(Stored records)
============================================================
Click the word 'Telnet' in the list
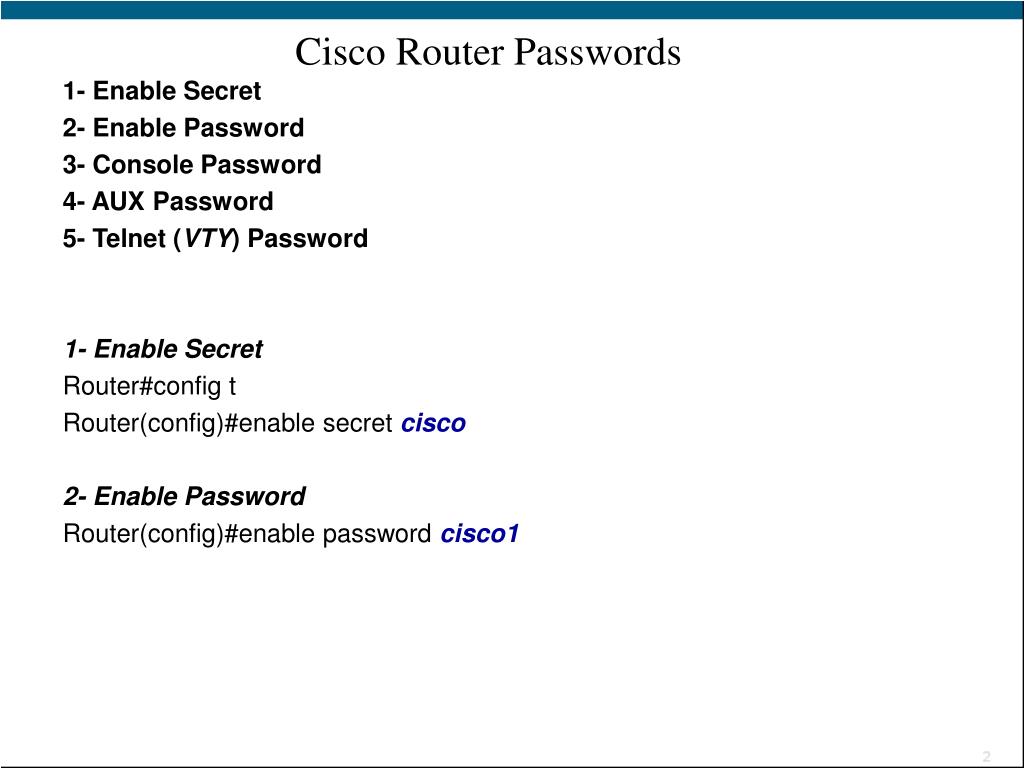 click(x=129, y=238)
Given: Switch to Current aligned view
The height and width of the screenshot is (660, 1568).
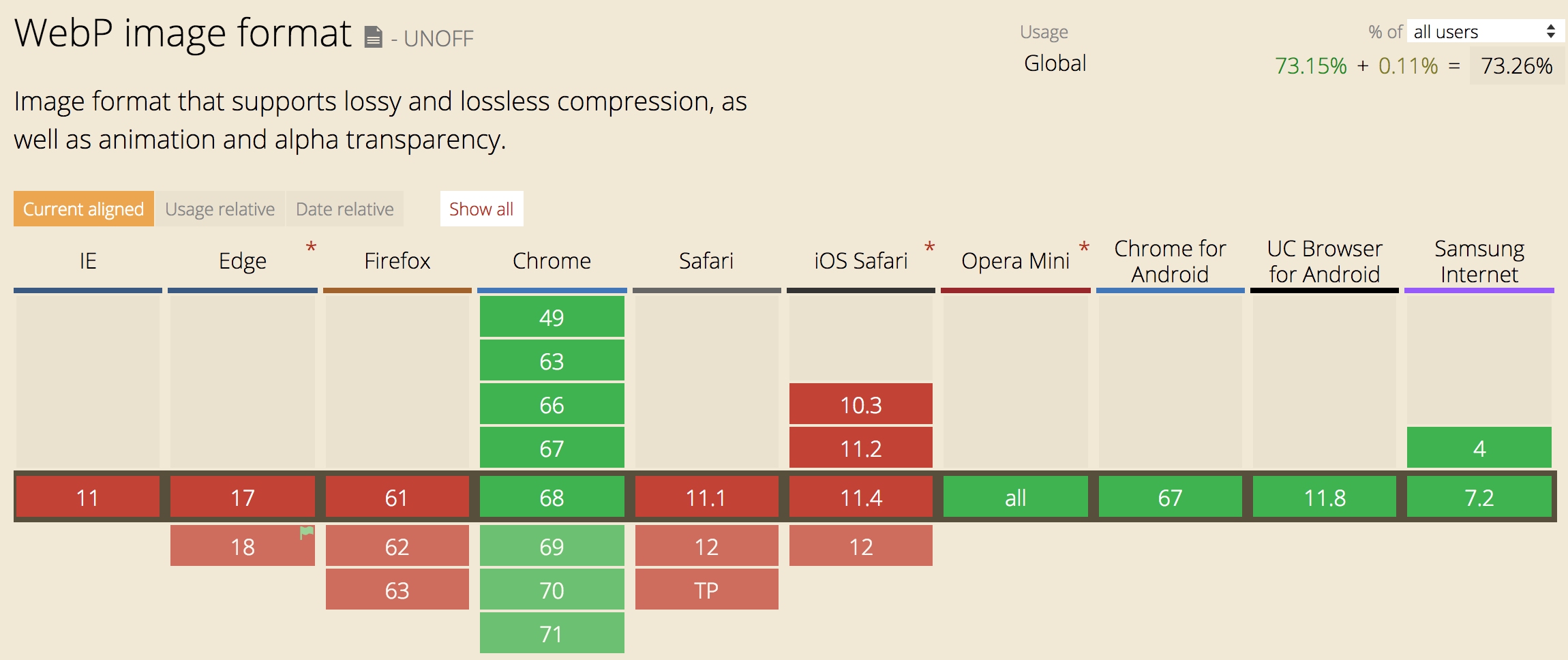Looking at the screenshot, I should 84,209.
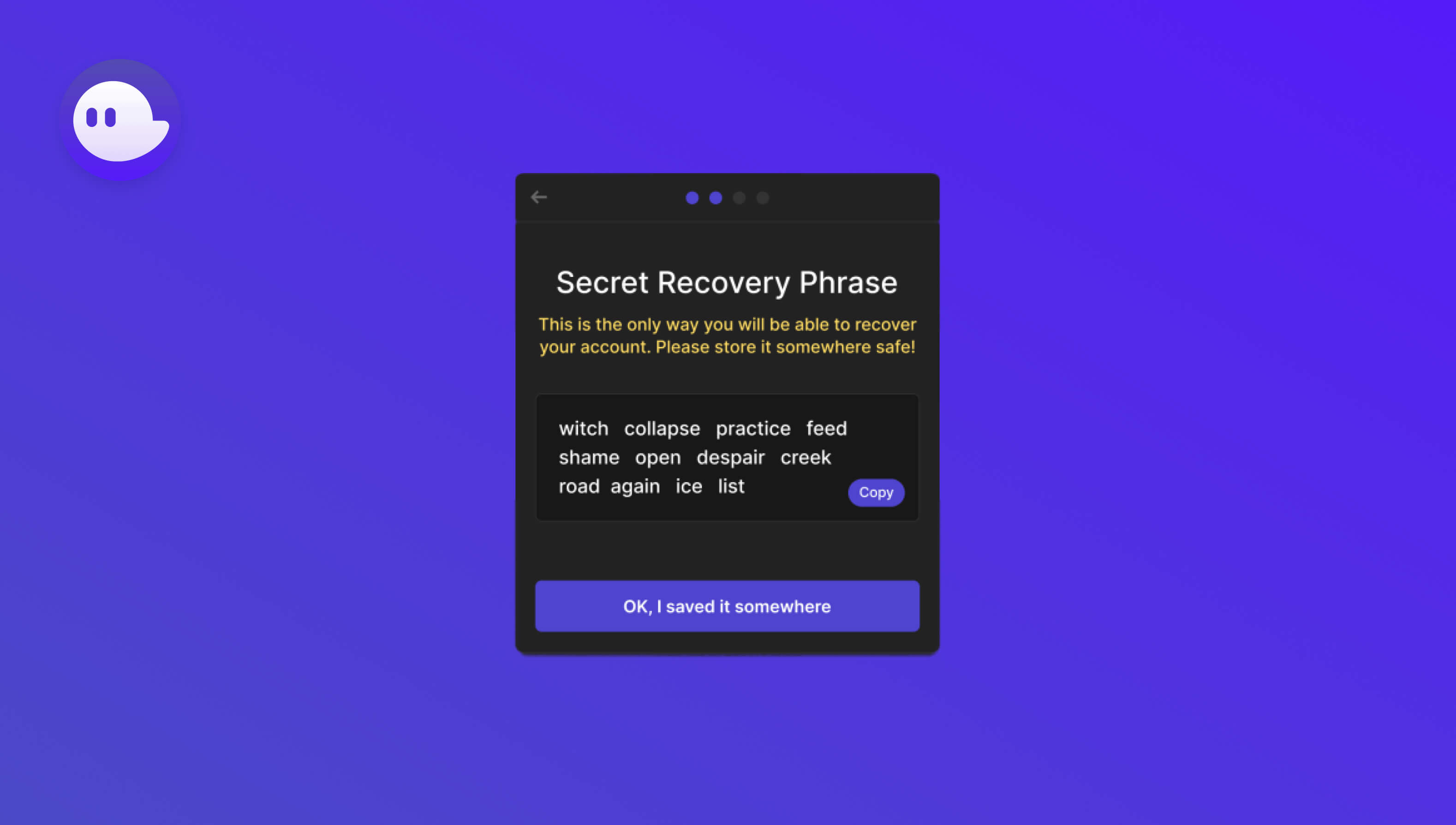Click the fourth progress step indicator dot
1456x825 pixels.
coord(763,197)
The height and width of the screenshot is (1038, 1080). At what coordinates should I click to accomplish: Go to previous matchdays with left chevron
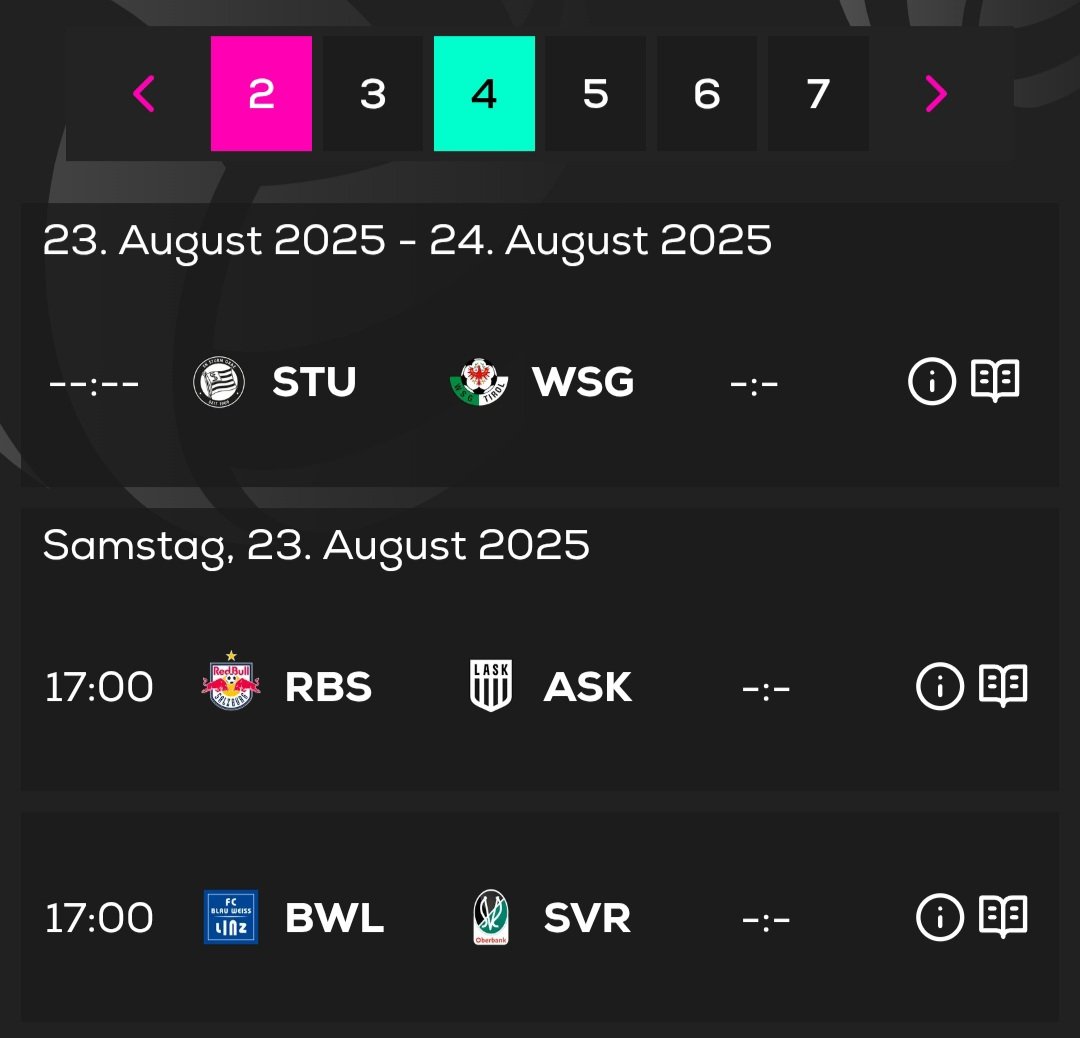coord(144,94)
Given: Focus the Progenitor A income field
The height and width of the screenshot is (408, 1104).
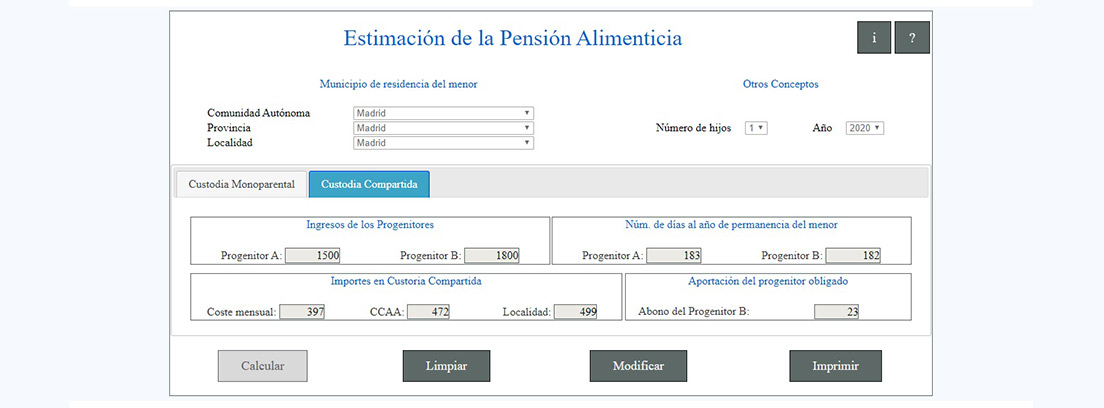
============================================================
▶ _Your instructions_:
Excluding all pictures, reproduce the records exactly as they appear above.

▶ _Expected answer_:
Click the word 'Telnet' in the list
 click(x=129, y=238)
Given: Switch to Current aligned view
The height and width of the screenshot is (660, 1568).
Looking at the screenshot, I should 84,209.
Click the fourth progress step indicator dot
1456x825 pixels.
coord(763,197)
The height and width of the screenshot is (1038, 1080). At what coordinates should I click to accomplish: Go to previous matchdays with left chevron
coord(144,94)
Given: Focus the Progenitor A income field
The height and width of the screenshot is (408, 1104).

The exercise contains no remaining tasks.